Things eventually came to a head and we split after about a year, but continued to live in the same house, which was painful at times. He started seeing other people, as did I. But I still found him irresistibly attractive and he must have still felt something for me. So after ‘talks’, we gave it another try. It lasted a few months, but was never quite the same again. The magic had died. I was glad when it was time to go home for summer and I could finally get away from him.

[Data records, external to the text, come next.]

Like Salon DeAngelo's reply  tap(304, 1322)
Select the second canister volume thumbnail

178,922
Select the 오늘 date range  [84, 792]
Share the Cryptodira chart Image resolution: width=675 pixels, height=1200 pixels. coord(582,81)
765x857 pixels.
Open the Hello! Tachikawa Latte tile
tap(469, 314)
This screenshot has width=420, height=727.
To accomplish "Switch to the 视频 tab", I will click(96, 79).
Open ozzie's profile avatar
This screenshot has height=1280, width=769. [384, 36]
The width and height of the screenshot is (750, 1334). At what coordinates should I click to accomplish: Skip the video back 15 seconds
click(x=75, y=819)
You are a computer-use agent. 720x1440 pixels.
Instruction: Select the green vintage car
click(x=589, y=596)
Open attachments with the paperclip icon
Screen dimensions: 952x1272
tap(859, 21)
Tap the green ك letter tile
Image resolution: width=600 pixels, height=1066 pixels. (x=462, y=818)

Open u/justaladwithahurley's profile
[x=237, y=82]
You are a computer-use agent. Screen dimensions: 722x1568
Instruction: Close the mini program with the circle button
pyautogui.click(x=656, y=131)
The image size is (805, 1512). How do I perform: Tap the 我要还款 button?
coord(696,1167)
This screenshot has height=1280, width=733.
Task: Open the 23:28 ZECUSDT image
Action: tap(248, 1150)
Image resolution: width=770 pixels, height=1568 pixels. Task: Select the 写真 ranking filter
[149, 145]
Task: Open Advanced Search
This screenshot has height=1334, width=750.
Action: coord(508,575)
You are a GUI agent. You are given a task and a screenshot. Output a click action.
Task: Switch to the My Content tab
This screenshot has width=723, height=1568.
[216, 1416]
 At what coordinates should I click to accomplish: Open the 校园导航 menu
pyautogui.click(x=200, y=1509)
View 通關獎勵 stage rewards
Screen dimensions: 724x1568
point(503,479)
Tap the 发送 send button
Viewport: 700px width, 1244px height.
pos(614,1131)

It was years before the yo-yo effect struck again.  I got through various relationships and added a few notches to my bedpost for around five or six years. This had all left me rather world-weary and sceptical about ever meeting ‘the one’. Then I ran into a very cute younger guy at a work event. One thing led to another and we ended up getting married.

But after a few years, things were not so happily ever after. We seemed to rub each other up the wrong way – both physically and metaphorically. We didn’t seem to be able to get through an evening without having a row at some point. So, we parted. Having a child meant we could never make a clean break and we remained friends.

All the stress and pressure of our relationship dissipated after several months. I tried out a few other men, fell in love with one, but it didn’t work out, while he remained single. So, one evening I invited him over for wine and a takeaway ‘as friends’.  But the drink, the familiarity and ease with which we could sit together on the sofa led to a small kiss, then a mad dash upstairs.

And somehow we ended up in the bizarre situation of being married, separated and dating. Not very easy to explain to concerned/curious friends.

So we tried living together again. But it seemed we were programmed to repel like two north or two south poles on a magnet. The same arguments began, the same stresses emerged. He announced that I was ‘doing his head in’ and he was going to move out – which was funny in a not-so-funny way because the first time we split up I had told him he was doing my head in…

The only positive from this sorry saga was that we could both say we were 100 per cent, totally, utterly certain that we could not be together because we had tried it twice. It was not a seven-year itch it was a ten-year burning, painful, weeping wound.

So, do ‘oops! I did it again’ relationships teach us anything? Could it be that really good books or films have to be experienced more than once so that you can pick up more minute details the next time around? That sometimes one chocolate isn’t enough? You have to eat the whole damn box before you are satisfied or feeling rather nauseous?

We are constantly evolving and learning, no matter how old we are. Sometimes ending a relationship is a hasty, rash decision, and something you thought was right at the time, but later regret. If you are a bit annoyed with your partner, sometimes it needs to be talked about, before it pushes you apart. But obviously 80 per cent of the time, if it’s not working, life is too short to be unhappy, and you need to walk away.

Of course, your plans are scuppered if the other person won’t go back. I will always feel a pang of hurt about a gorgeous barman I was seeing and stupidly cheated on. We broke up on these grounds. I tried to get him back by calling him to arrange to meet up and he spoke to me like I was a nuisance caller/something nasty and brown he had accidentally trod in.

So, why this topic? I am just pondering something at the moment and feel I may have made a hasty and incorrect decision. The trouble is that I know that taking me back would be the equivalent of betting on a three-legged horse.